Paulista A2: Jorginho conta que diretoria da Portuguesa barrou chegada de Lucas Lima

Ex-técnico rubro-verde revelou interesse no meio-campista, ex-Santos e atualmente no Palmeiras, ainda em 2012

por NETLUSA

São Paulo, SP, 18 - O técnico Jorginho revelou que, em 2012, pediu a contratação do meia Lucas Lima, então na Inter de Limeira, porém, a diretoria da Portuguesa barrou. A revelação do comandante da 'Barcelusa' foi feita em entrevista exclusiva ao YouTube do NETLUSA no último domingo (17). Além disso, também falou sobre o que deu errado em 2012, ano seguinte ao do título na Série B do Brasileiro.

“Eu tive pouco tempo para treinar e muitas das peças que vieram eu não queria. Por exemplo, pedi um jogador da Série A2 do Paulista, que tinha disputado a Copa Paulista. Nada mais era que o Lucas Lima. Mas a Portuguesa não quis por ele ser da A2, queriam atletas da Série A do Brasileiro. Comecei a ter problema ali e veio o desgaste. Diminuí a minha força para brigar, então o Moisés demorou para vir, o Marquinhos (meia do Avaí) não veio por causa de 20 mil reais, o Rivaldo, o Weverton, que não renovou, os zagueiros saíram. E meu maior erro foi tentar fazer o time atuar da mesma forma, sem ter a mesma condição de treino, entendimento e capacidade. Hoje, faria diferente”, destacou.

Jorginho - Foto: Ale Vianna/Agência Eleven
Jorginho - Foto: Ale Vianna/Agência Eleven
CURIOSO!
O treinador ainda revelou que não gostava muito da expressão ‘Barcelusa’, quando surgiu em 2011.
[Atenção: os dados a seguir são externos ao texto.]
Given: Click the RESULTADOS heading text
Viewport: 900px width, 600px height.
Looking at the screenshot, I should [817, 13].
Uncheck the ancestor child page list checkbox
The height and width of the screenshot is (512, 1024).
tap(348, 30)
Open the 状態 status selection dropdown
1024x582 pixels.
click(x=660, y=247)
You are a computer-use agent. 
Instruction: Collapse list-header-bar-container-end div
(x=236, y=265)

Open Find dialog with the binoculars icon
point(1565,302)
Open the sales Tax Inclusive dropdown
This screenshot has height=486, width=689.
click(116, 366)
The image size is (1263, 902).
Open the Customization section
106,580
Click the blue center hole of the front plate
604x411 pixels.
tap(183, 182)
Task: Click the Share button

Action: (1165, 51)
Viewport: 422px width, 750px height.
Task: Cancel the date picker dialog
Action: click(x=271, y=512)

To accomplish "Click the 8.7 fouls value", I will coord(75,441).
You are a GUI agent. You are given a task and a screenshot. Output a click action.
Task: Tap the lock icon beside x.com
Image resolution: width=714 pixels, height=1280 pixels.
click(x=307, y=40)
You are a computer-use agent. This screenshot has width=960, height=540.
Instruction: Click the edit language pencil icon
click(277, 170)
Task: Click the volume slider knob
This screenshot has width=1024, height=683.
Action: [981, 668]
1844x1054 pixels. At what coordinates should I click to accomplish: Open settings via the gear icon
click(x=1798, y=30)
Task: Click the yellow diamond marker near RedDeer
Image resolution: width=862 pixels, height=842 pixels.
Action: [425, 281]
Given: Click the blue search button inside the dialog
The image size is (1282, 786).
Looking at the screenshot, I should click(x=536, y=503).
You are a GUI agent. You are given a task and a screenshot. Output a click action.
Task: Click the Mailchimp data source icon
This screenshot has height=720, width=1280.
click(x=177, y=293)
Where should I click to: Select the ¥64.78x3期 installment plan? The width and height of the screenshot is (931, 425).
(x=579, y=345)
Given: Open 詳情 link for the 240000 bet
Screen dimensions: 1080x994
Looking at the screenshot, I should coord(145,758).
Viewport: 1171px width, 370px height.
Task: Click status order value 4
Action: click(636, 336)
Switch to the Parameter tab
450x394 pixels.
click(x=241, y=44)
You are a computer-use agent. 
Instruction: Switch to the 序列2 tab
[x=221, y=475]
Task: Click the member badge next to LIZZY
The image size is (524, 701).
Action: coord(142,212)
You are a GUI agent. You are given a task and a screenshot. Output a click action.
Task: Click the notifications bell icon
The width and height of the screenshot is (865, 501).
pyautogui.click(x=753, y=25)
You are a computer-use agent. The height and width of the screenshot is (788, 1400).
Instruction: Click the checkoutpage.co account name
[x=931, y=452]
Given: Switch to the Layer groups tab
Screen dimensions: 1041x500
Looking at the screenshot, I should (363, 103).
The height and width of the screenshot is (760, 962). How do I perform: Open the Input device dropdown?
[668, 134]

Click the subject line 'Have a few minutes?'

“Eu nunca gostei desse termo. Pois sabia que teria problema para dar uma segurada nos atletas. Porém, com o tempo de trabalho, eles entenderam. Depois, quando vi que não tinha como voltar atrás, também comecei a brincar com os nomes deles. Sem um bom ambiente, o trabalho não rende, em lugar algum”, contou.

CONTA MAIS...
Jorginho ainda contou como fez para que o Luís Ricardo deixasse o ataque e se tornasse lateral direito.

“Primeiro, tive um papo com sério com ele no CT. Ele já estava há dois anos na Portuguesa, contudo não conseguia que os outros gostassem dele, mesmo sendo um menino extraordinário. Sabia que ele tinha jogado de ala no Avaí e, durante um jogo, precisava fazer uma mudança. Então, ele falou que segurava a responsabilidade. Empatamos, salvo engano, com uma jogada dele. Na apresentação comentei com o Anderson Lima sobre essa situação. Para ele, falei para ele que não precisava de um ala e sim de um lateral. Com a bola vindo de trás ele tinha mais capacidade. E ele foi excepcional nisso”, declarou.